=== 読解文 ===
--

1979年の映画『チャンス:オリジナルタイトルは、Being There』は、奇しくも主演した名優、ピーター・セラーズの遺作になってしまった。
わたしはこの映画をいつどこで観たかをすっかり失念しているけれど、その破天荒なストーリーと深い演出で、それなりに記憶している。
あらすじをこれ以上ないように大雑把にいえば、庭師で知的障害がある主人公のチャンスが、日本のむかしばなし「わらしべ長者(『今昔物語』『宇治拾遺物語』)」に似た展開で、最後に自分の意志とは関係なく大統領候補にされる、というファンタジー・コメディだとおもっていた。
しかし、約半世紀のあとのいま、まったくもってこの映画のような、すなわち「ファンタジー」でもなんでもなくて、どこも「コメディ」だと嗤えない、ただひたすら現実になっていることが信じられないほどひどいのである。
それが、バイデン撤退とカマラ・ハリスの候補者選定の流れに観る、むちゃくちゃだ。
まずはじめのおかしなことは、「大統領免責特権」があるアメリカ(韓国にはこれがない)で、現職大統領だったトランプ氏の「機密ファイル持ち出し問題」が、連邦特別検察官によって事件化され起訴に至ったのである。
先月はじめ、連邦最高裁は、「大統領免責特権」についての画期的解釈を示す判決を出して、トランプ氏の事件は自動的になくなったとみられている。
なお、この余波で、起訴した連邦特別検察官の任命が違法だという指摘もされて、任命した司法長官の責任問題にもなっている。
これに先立ち、オバマ政権の副大統領だったバイデンにも、機密文書持ち出し問題が発覚したが、トランプ氏とは別の連邦特別検察官はバイデン自身から直接に調書(録音も)をとっていたが、なんと大統領免責特権がない副大統領にもかかわらず「不起訴」となった。

--

=== 保存データ ===

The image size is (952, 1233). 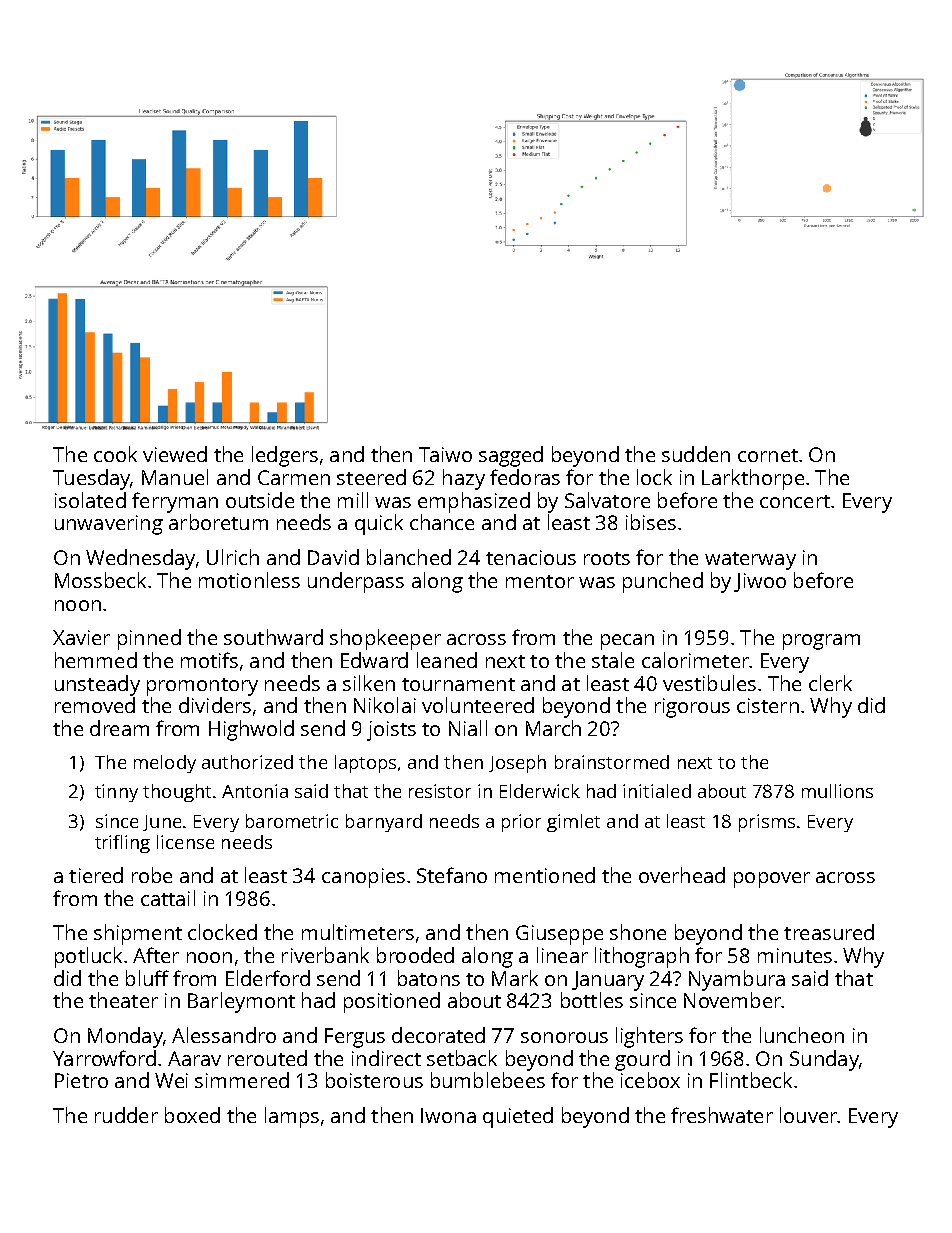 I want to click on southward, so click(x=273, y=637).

--

=== 作業要件 ===
• A. 読解文によると、トランプ氏の事件が自動的になくなったとみられている理由は何ですか。1〜3文で説明してください。
• B. 読解文に登場する国名をすべて挙げてください。
• C. 読解文を、「あらすじをこれ以上ないように」を含む箇所から書き写し始め、「官の責任問題にもなっている。」の後で止めてください。

=== 各課題の解答 ===
• A. 先月はじめに連邦最高裁が「大統領免責特権」について画期的な解釈を示す判決を出したためです。

• B. 日本、アメリカ、韓国

• C.
あらすじをこれ以上ないように大雑把にいえば、庭師で知的障害がある主人公のチャンスが、日本のむかしばなし「わらしべ長者(『今昔物語』『宇治拾遺物語』)」に似た展開で、最後に自分の意志とは関係なく大統領候補にされる、というファンタジー・コメディだとおもっていた。
しかし、約半世紀のあとのいま、まったくもってこの映画のような、すなわち「ファンタジー」でもなんでもなくて、どこも「コメディ」だと嗤えない、ただひたすら現実になっていることが信じられないほどひどいのである。
それが、バイデン撤退とカマラ・ハリスの候補者選定の流れに観る、むちゃくちゃだ。
まずはじめのおかしなことは、「大統領免責特権」があるアメリカ(韓国にはこれがない)で、現職大統領だったトランプ氏の「機密ファイル持ち出し問題」が、連邦特別検察官によって事件化され起訴に至ったのである。
先月はじめ、連邦最高裁は、「大統領免責特権」についての画期的解釈を示す判決を出して、トランプ氏の事件は自動的になくなったとみられている。
なお、この余波で、起訴した連邦特別検察官の任命が違法だという指摘もされて、任命した司法長官の責任問題にもなっている。